Your Saturday Dose Of Unorganized Hancock

Thanks to everyone that listened and watched and put quarters in the kids’ PayPal jukebox slot. Thanks, Lorraine! Thanks, Gordon! The boys are working on Gordon’s fine suggestion, too. Don’t touch that dial. But first…

Dave “de Medici” (LOL — I keep giving money to those Michelangelo boys, but my chapel’s never finished) dared the boys to play another song. I thought the Otis Spann suggestion was piquant, but I’m not carrying a piano up those stairs. So Sugar Ray it is. Another Someday song.

I’ve noticed that Dave suggests things that are just slightly out of the kids’ ranges, but not impossible. That’s what a good educator does. The Heir had to work diligently to reach the upper registers of the Neon Trees song, but now he and his brother can play and sing it almost effortlessly.

The original, somewhat inferior version of the song can be heard here. One can hear the autotune on the high notes. Cheaters.

I Wanted To Go Waterskiing, But I Couldn’t Find A Lake On A Hill

Before I was born, but I recognize the general outlines of the thing.

Only wealthy people went skiing when I was a kid. They played tennis and soccer, too. I’m not sure if everyone got wealthy in the eighties and started doing all those things, or poor people started going, but it all got awfully popular all of a sudden.

Like so many things, it was sweeter when it wasn’t so popular. There is a trajectory for such pursuits. They are born in odd circumstances among a hardy few. Then they become more common. Eventually they are seen as trendy. Being trendy brings along the throngs who don’t care about anything except making sure they’re doing everything the cool kids are doing. Of course, the actual cool kids have long since moved on before the suburbanites ever show up, but perception is reality in such matters.

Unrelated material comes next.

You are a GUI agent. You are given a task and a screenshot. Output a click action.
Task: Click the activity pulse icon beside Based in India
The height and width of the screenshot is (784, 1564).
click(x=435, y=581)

Real popularity merits an enormous expansion of the infrastructure needed to enjoy it. The activity begins to be larded down with all sorts of extraneous methods of parting the customers from their money. You used to pay a few dollars to sit on a metal bench and drink a sudsy beer and wave a pennant at a football game. The pennant costs more than the tickets used to now. There are 2.5 million dollars-worth of replica jerseys worn by the fans at one pro football game now. You could have purchased the league with that much money back when I was in grammar school.

Eventually everyone turns into Yogi Berra, and no one goes there because it’s too crowded. People used to put up with privation to find fun. But the very ease that’s brought to the problem of sliding down a hill becomes its own form of privation. It becomes too elaborate, and so, not fun. The whole thing collapses in a heap. In the fifties, when this charming video was made, the most popular spectator sports in America were probably horse racing and boxing. How are they doing fifty years later? They still exist, but they don’t matter much.

Our relatives showed us pictures of their mass trip to Disneyworld. Though we did not say so, it looked like a trial by ordeal to my wife and me. Doesn’t anyone remember how to have fun anymore?